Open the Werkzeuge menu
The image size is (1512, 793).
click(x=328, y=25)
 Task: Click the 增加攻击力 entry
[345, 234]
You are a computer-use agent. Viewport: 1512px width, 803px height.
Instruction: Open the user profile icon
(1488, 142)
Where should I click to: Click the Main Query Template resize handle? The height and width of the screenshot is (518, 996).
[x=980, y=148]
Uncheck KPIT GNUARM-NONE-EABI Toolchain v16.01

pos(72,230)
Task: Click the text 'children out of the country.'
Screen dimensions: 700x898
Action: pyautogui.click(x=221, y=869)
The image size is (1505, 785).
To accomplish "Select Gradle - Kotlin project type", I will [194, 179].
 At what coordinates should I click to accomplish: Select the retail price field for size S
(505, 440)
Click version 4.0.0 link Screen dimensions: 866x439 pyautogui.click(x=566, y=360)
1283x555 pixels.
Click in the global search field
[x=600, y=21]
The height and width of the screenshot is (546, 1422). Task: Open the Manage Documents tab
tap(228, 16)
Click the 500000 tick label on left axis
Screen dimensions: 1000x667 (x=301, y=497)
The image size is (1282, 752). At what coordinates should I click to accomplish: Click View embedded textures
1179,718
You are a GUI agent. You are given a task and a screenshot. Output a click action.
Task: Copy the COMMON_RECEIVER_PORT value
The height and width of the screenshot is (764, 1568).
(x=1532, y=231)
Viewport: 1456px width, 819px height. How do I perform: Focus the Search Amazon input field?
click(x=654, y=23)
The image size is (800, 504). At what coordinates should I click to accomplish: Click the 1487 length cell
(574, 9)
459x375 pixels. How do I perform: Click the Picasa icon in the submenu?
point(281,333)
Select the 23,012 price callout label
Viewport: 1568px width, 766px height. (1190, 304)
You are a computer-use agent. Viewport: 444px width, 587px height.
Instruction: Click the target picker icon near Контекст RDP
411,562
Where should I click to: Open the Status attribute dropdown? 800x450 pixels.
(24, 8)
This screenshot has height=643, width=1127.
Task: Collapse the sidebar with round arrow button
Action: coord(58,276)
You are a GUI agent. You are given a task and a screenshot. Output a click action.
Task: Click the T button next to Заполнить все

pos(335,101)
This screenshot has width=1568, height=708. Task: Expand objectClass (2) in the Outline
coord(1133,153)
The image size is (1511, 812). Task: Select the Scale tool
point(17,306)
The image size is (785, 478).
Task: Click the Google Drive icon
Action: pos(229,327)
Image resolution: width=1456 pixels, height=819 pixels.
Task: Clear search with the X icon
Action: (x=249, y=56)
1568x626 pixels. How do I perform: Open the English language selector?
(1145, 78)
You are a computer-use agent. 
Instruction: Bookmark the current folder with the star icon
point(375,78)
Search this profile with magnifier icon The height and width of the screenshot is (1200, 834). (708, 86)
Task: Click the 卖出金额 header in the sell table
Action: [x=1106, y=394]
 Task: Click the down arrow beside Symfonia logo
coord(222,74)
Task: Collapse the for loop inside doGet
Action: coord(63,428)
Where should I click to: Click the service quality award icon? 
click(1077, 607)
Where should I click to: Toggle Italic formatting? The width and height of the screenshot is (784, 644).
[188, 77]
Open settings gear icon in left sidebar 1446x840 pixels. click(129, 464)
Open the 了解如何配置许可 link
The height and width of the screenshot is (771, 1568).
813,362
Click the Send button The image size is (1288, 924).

▶ _Written problem_: Rewrite all of the material above, changing every "Where should I click to" to "Where do I click to" and keeping everything else the same.

▶ _Expected output_:
Open the Werkzeuge menu
The image size is (1512, 793).
click(x=328, y=25)
 Task: Click the 增加攻击力 entry
[345, 234]
You are a computer-use agent. Viewport: 1512px width, 803px height.
Instruction: Open the user profile icon
(1488, 142)
Where do I click to: Click the Main Query Template resize handle? The height and width of the screenshot is (518, 996).
[x=980, y=148]
Uncheck KPIT GNUARM-NONE-EABI Toolchain v16.01

pos(72,230)
Task: Click the text 'children out of the country.'
Screen dimensions: 700x898
Action: pyautogui.click(x=221, y=869)
The image size is (1505, 785).
To accomplish "Select Gradle - Kotlin project type", I will [194, 179].
 At what coordinates should I click to accomplish: Select the retail price field for size S
(505, 440)
Click version 4.0.0 link Screen dimensions: 866x439 pyautogui.click(x=566, y=360)
1283x555 pixels.
Click in the global search field
[x=600, y=21]
The height and width of the screenshot is (546, 1422). Task: Open the Manage Documents tab
tap(228, 16)
Click the 500000 tick label on left axis
Screen dimensions: 1000x667 (x=301, y=497)
The image size is (1282, 752). At what coordinates should I click to accomplish: Click View embedded textures
1179,718
You are a GUI agent. You are given a task and a screenshot. Output a click action.
Task: Copy the COMMON_RECEIVER_PORT value
The height and width of the screenshot is (764, 1568).
(x=1532, y=231)
Viewport: 1456px width, 819px height. How do I perform: Focus the Search Amazon input field?
click(x=654, y=23)
The image size is (800, 504). At what coordinates should I click to accomplish: Click the 1487 length cell
(574, 9)
459x375 pixels. How do I perform: Click the Picasa icon in the submenu?
point(281,333)
Select the 23,012 price callout label
Viewport: 1568px width, 766px height. (1190, 304)
You are a computer-use agent. Viewport: 444px width, 587px height.
Instruction: Click the target picker icon near Контекст RDP
411,562
Where do I click to: Open the Status attribute dropdown? 800x450 pixels.
(24, 8)
This screenshot has height=643, width=1127.
Task: Collapse the sidebar with round arrow button
Action: coord(58,276)
You are a GUI agent. You are given a task and a screenshot. Output a click action.
Task: Click the T button next to Заполнить все

pos(335,101)
This screenshot has width=1568, height=708. Task: Expand objectClass (2) in the Outline
coord(1133,153)
The image size is (1511, 812). Task: Select the Scale tool
point(17,306)
The image size is (785, 478).
Task: Click the Google Drive icon
Action: pos(229,327)
Image resolution: width=1456 pixels, height=819 pixels.
Task: Clear search with the X icon
Action: (x=249, y=56)
1568x626 pixels. How do I perform: Open the English language selector?
(1145, 78)
You are a computer-use agent. 
Instruction: Bookmark the current folder with the star icon
point(375,78)
Search this profile with magnifier icon The height and width of the screenshot is (1200, 834). (708, 86)
Task: Click the 卖出金额 header in the sell table
Action: [x=1106, y=394]
 Task: Click the down arrow beside Symfonia logo
coord(222,74)
Task: Collapse the for loop inside doGet
Action: coord(63,428)
Where do I click to: Click the service quality award icon? 
click(1077, 607)
Where do I click to: Toggle Italic formatting? The width and height of the screenshot is (784, 644).
[188, 77]
Open settings gear icon in left sidebar 1446x840 pixels. click(129, 464)
Open the 了解如何配置许可 link
The height and width of the screenshot is (771, 1568).
813,362
Click the Send button The image size is (1288, 924).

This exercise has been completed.